EXERCISE DATA:
○ ○ ○ ○
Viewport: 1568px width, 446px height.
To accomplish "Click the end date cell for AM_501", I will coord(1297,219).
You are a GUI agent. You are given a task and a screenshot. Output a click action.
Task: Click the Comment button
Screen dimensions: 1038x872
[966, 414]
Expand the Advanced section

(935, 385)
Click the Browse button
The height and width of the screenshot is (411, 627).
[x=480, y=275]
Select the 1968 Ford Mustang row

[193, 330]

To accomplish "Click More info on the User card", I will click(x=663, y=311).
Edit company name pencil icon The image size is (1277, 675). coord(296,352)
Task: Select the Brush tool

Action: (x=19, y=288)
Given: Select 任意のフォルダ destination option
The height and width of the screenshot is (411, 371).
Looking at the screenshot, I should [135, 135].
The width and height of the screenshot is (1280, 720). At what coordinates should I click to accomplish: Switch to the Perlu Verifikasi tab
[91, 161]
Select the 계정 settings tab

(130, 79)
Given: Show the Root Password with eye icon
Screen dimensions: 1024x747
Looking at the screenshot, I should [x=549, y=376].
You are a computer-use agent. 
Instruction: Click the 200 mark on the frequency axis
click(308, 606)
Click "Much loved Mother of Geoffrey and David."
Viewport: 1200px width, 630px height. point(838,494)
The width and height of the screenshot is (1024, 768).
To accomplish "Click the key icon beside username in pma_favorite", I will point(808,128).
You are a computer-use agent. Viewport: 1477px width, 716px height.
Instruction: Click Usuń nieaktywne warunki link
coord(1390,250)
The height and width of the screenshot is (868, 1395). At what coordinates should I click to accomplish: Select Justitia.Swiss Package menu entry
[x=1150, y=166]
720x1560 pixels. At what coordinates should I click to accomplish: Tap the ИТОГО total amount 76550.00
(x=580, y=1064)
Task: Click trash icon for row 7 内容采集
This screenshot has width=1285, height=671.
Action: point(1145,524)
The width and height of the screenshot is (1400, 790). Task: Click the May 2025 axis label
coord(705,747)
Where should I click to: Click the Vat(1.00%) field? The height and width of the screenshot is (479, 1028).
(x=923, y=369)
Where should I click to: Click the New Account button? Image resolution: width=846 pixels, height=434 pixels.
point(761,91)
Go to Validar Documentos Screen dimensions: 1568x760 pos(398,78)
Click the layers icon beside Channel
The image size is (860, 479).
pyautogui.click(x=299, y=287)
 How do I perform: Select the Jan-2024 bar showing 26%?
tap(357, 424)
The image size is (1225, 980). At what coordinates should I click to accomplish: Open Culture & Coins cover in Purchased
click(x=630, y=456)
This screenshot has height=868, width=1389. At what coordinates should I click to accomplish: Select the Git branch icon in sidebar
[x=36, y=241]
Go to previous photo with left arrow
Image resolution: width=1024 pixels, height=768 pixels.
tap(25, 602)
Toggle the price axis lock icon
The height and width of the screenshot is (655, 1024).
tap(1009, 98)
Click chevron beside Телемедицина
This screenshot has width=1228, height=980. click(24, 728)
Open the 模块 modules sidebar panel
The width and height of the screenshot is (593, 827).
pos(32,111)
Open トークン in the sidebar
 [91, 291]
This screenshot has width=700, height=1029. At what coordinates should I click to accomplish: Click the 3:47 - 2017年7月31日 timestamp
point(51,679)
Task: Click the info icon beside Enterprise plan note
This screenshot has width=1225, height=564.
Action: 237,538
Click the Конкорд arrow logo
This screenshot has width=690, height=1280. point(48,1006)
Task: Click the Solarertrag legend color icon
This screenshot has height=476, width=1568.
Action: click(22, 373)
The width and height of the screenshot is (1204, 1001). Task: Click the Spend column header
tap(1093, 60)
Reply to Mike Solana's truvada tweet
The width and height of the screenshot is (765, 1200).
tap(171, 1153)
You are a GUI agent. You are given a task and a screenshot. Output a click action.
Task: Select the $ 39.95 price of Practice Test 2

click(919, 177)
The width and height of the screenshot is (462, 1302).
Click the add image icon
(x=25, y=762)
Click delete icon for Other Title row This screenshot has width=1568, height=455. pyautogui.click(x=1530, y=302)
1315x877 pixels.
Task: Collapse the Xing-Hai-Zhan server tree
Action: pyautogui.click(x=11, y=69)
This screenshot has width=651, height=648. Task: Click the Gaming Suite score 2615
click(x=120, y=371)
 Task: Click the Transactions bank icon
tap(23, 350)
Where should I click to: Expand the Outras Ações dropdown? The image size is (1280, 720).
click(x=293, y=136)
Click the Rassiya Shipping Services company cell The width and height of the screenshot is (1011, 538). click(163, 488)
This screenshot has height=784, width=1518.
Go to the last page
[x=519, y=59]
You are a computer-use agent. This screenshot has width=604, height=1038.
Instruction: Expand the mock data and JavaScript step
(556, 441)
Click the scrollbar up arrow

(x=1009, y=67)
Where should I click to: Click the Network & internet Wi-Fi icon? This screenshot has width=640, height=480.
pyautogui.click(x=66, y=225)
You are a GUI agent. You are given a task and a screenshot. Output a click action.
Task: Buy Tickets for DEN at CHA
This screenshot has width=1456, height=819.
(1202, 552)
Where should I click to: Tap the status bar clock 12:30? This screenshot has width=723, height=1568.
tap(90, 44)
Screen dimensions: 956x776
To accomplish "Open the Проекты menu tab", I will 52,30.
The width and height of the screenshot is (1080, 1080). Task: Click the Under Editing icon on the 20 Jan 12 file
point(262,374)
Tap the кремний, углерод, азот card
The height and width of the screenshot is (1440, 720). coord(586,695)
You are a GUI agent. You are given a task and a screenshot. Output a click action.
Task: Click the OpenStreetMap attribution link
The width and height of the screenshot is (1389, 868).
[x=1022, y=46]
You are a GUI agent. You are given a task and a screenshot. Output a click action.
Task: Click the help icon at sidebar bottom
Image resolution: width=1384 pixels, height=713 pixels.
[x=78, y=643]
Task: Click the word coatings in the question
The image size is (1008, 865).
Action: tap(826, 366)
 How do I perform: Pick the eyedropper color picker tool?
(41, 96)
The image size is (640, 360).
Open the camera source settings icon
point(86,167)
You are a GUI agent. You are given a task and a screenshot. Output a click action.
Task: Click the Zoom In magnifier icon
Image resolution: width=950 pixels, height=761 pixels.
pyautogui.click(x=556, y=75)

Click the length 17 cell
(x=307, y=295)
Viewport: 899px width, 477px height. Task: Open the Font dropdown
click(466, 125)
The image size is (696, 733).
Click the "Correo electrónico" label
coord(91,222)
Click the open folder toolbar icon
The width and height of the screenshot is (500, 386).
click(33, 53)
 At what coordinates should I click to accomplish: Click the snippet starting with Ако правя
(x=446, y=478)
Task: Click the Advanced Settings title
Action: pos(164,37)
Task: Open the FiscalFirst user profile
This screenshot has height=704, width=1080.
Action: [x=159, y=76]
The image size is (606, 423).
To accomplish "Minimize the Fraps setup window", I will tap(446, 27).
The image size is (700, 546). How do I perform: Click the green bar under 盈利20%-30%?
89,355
○ ○ ○ ○
Give the material above again, word for word.

SOLUTION BELOW:
Viewport: 1568px width, 446px height.
To accomplish "Click the end date cell for AM_501", I will coord(1297,219).
You are a GUI agent. You are given a task and a screenshot. Output a click action.
Task: Click the Comment button
Screen dimensions: 1038x872
[966, 414]
Expand the Advanced section

(935, 385)
Click the Browse button
The height and width of the screenshot is (411, 627).
[x=480, y=275]
Select the 1968 Ford Mustang row

[193, 330]

To accomplish "Click More info on the User card", I will click(x=663, y=311).
Edit company name pencil icon The image size is (1277, 675). coord(296,352)
Task: Select the Brush tool

Action: (x=19, y=288)
Given: Select 任意のフォルダ destination option
The height and width of the screenshot is (411, 371).
Looking at the screenshot, I should [135, 135].
The width and height of the screenshot is (1280, 720). At what coordinates should I click to accomplish: Switch to the Perlu Verifikasi tab
[91, 161]
Select the 계정 settings tab

(130, 79)
Given: Show the Root Password with eye icon
Screen dimensions: 1024x747
Looking at the screenshot, I should [x=549, y=376].
You are a computer-use agent. 
Instruction: Click the 200 mark on the frequency axis
click(308, 606)
Click "Much loved Mother of Geoffrey and David."
Viewport: 1200px width, 630px height. point(838,494)
The width and height of the screenshot is (1024, 768).
To accomplish "Click the key icon beside username in pma_favorite", I will point(808,128).
You are a computer-use agent. Viewport: 1477px width, 716px height.
Instruction: Click Usuń nieaktywne warunki link
coord(1390,250)
The height and width of the screenshot is (868, 1395). At what coordinates should I click to accomplish: Select Justitia.Swiss Package menu entry
[x=1150, y=166]
720x1560 pixels. At what coordinates should I click to accomplish: Tap the ИТОГО total amount 76550.00
(x=580, y=1064)
Task: Click trash icon for row 7 内容采集
This screenshot has width=1285, height=671.
Action: point(1145,524)
The width and height of the screenshot is (1400, 790). Task: Click the May 2025 axis label
coord(705,747)
Where should I click to: Click the Vat(1.00%) field? The height and width of the screenshot is (479, 1028).
(x=923, y=369)
Where should I click to: Click the New Account button? Image resolution: width=846 pixels, height=434 pixels.
point(761,91)
Go to Validar Documentos Screen dimensions: 1568x760 pos(398,78)
Click the layers icon beside Channel
The image size is (860, 479).
pyautogui.click(x=299, y=287)
 How do I perform: Select the Jan-2024 bar showing 26%?
tap(357, 424)
The image size is (1225, 980). At what coordinates should I click to accomplish: Open Culture & Coins cover in Purchased
click(x=630, y=456)
This screenshot has height=868, width=1389. At what coordinates should I click to accomplish: Select the Git branch icon in sidebar
[x=36, y=241]
Go to previous photo with left arrow
Image resolution: width=1024 pixels, height=768 pixels.
tap(25, 602)
Toggle the price axis lock icon
The height and width of the screenshot is (655, 1024).
tap(1009, 98)
Click chevron beside Телемедицина
This screenshot has width=1228, height=980. click(24, 728)
Open the 模块 modules sidebar panel
The width and height of the screenshot is (593, 827).
pos(32,111)
Open トークン in the sidebar
 [91, 291]
This screenshot has width=700, height=1029. At what coordinates should I click to accomplish: Click the 3:47 - 2017年7月31日 timestamp
point(51,679)
Task: Click the info icon beside Enterprise plan note
This screenshot has width=1225, height=564.
Action: 237,538
Click the Конкорд arrow logo
This screenshot has width=690, height=1280. point(48,1006)
Task: Click the Solarertrag legend color icon
This screenshot has height=476, width=1568.
Action: click(22, 373)
The width and height of the screenshot is (1204, 1001). Task: Click the Spend column header
tap(1093, 60)
Reply to Mike Solana's truvada tweet
The width and height of the screenshot is (765, 1200).
tap(171, 1153)
You are a GUI agent. You are given a task and a screenshot. Output a click action.
Task: Select the $ 39.95 price of Practice Test 2

click(919, 177)
The width and height of the screenshot is (462, 1302).
Click the add image icon
(x=25, y=762)
Click delete icon for Other Title row This screenshot has width=1568, height=455. pyautogui.click(x=1530, y=302)
1315x877 pixels.
Task: Collapse the Xing-Hai-Zhan server tree
Action: pyautogui.click(x=11, y=69)
This screenshot has width=651, height=648. Task: Click the Gaming Suite score 2615
click(x=120, y=371)
 Task: Click the Transactions bank icon
tap(23, 350)
Where should I click to: Expand the Outras Ações dropdown? The image size is (1280, 720).
click(x=293, y=136)
Click the Rassiya Shipping Services company cell The width and height of the screenshot is (1011, 538). click(163, 488)
This screenshot has height=784, width=1518.
Go to the last page
[x=519, y=59]
You are a computer-use agent. This screenshot has width=604, height=1038.
Instruction: Expand the mock data and JavaScript step
(556, 441)
Click the scrollbar up arrow

(x=1009, y=67)
Where should I click to: Click the Network & internet Wi-Fi icon? This screenshot has width=640, height=480.
pyautogui.click(x=66, y=225)
You are a GUI agent. You are given a task and a screenshot. Output a click action.
Task: Buy Tickets for DEN at CHA
This screenshot has width=1456, height=819.
(1202, 552)
Where should I click to: Tap the status bar clock 12:30? This screenshot has width=723, height=1568.
tap(90, 44)
Screen dimensions: 956x776
To accomplish "Open the Проекты menu tab", I will 52,30.
The width and height of the screenshot is (1080, 1080). Task: Click the Under Editing icon on the 20 Jan 12 file
point(262,374)
Tap the кремний, углерод, азот card
The height and width of the screenshot is (1440, 720). coord(586,695)
You are a GUI agent. You are given a task and a screenshot. Output a click action.
Task: Click the OpenStreetMap attribution link
The width and height of the screenshot is (1389, 868).
[x=1022, y=46]
You are a GUI agent. You are given a task and a screenshot. Output a click action.
Task: Click the help icon at sidebar bottom
Image resolution: width=1384 pixels, height=713 pixels.
[x=78, y=643]
Task: Click the word coatings in the question
The image size is (1008, 865).
Action: tap(826, 366)
 How do I perform: Pick the eyedropper color picker tool?
(41, 96)
The image size is (640, 360).
Open the camera source settings icon
point(86,167)
You are a GUI agent. You are given a task and a screenshot. Output a click action.
Task: Click the Zoom In magnifier icon
Image resolution: width=950 pixels, height=761 pixels.
pyautogui.click(x=556, y=75)

Click the length 17 cell
(x=307, y=295)
Viewport: 899px width, 477px height. Task: Open the Font dropdown
click(466, 125)
The image size is (696, 733).
Click the "Correo electrónico" label
coord(91,222)
Click the open folder toolbar icon
The width and height of the screenshot is (500, 386).
click(33, 53)
 At what coordinates should I click to accomplish: Click the snippet starting with Ако правя
(x=446, y=478)
Task: Click the Advanced Settings title
Action: pos(164,37)
Task: Open the FiscalFirst user profile
This screenshot has height=704, width=1080.
Action: [x=159, y=76]
The image size is (606, 423).
To accomplish "Minimize the Fraps setup window", I will tap(446, 27).
The image size is (700, 546). How do I perform: Click the green bar under 盈利20%-30%?
89,355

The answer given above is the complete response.